This article is part of our Design special section on retrofits.
The jewelry district in Providence, R.I., has shape-shifted through the years. Located southeast of downtown, it was a hub for making adornments beginning in the late 1700s, with costume jewelry production surging in the mid-19th century. Tiaras, necklaces, earrings and more were manufactured in stately brick factories until the industry moved offshore, in the 1980s, and local production died.
Now, nearby universities and hospitals have opened research centers there, and the area is known as the knowledge district.
The handsome industrial architecture is what drew Jessica Helfand, an artist, writer and graphic designer, to the quarter. Looking for a live-work space where she could paint — an activity she took up full time only recently — she found it in a factory built in 1907 that later became a photography studio. Previously she had lived in a Brutalist house near New Haven, Conn., with her husband, William Drenttel, an entrepreneur, designer and publisher, and their two children. Drenttel died in 2013 of cancer. “I’m a real believer in second chapters,” Helfand, 66, said. “Because I’m on my sixth.”

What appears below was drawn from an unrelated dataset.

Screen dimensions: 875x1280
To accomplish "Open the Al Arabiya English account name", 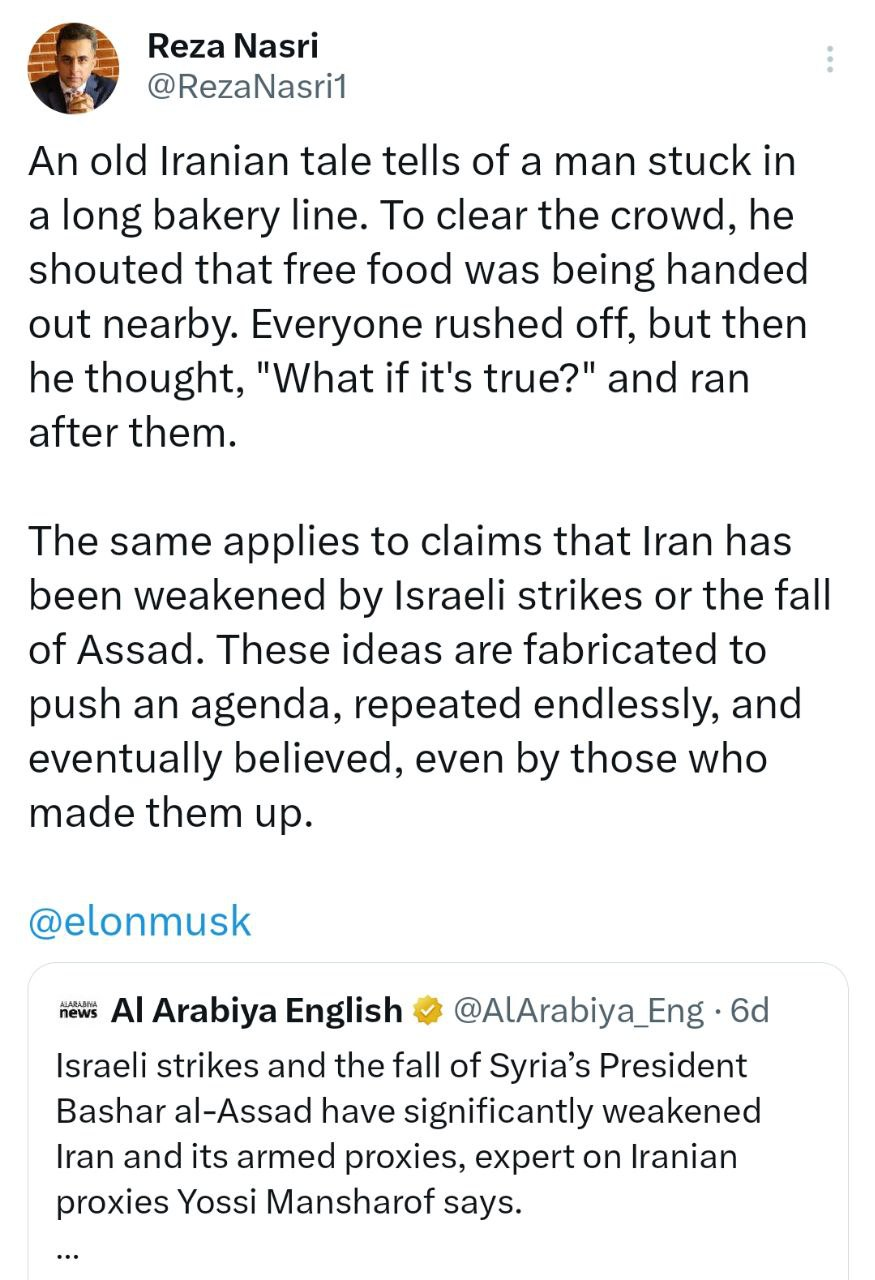I will coord(256,1011).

In 2021, she commissioned Claire Weisz, a co-founder of the New York architecture firm WXY, to transform a 4,500-square-foot unit in the eight-story building into a place that could evolve with her.

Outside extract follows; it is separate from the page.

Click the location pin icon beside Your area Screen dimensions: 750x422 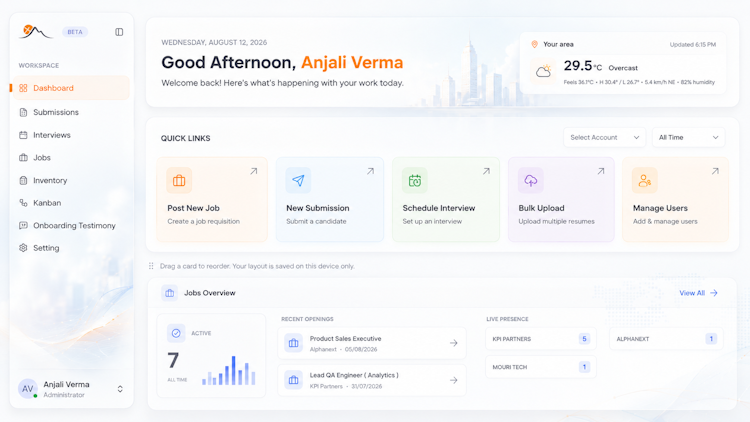point(534,44)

“I’m working on a portrait of a child right now and I said to the grandmother who commissioned it, ‘When I paint children, I’m always aware of who the child is now and who they might become,’ because there’s nothing static about a portrait and certainly not about a child; it’s all about the promise of the future,” Helfand said.
An adaptive reuse project is the same, she went on: “You’re building it for now, but how are you going to accommodate not only your future needs, but what’s best for the environment, the building, your neighbors and the city?”
Weisz, who had worked with Helfand on her two previous homes, employed strategies associated with passive house design, such as the use of energy-efficient systems in a thermally tight building envelope to produce fresh air and consistent interior temperatures. (David White, of Right Environments, consulted on the thermal and air flow modeling.) Some people doubt that retrofitted antique buildings perform as well as contemporary ones, Weisz noted. “I wanted to prove that that wasn’t true.”
In doing so she was determined not to trade the architecture’s beauty for improved efficiency. “I saw it as a challenge,” Weisz said. “How do you get both character and climate?”
She began by gutting the loft. Among the jettisoned items were two walk-in safes left over from the building’s factory days. The floors and ceiling were thickly insulated and furnished with an air-and-vapor barrier to prevent heat loss and improve the home’s sound and air quality. An exposed brick wall was left intact because of its natural ability to regulate temperatures by absorbing and releasing thermal energy. Weisz would have upgraded the 27 windows, but the building’s management refused to allow replacements.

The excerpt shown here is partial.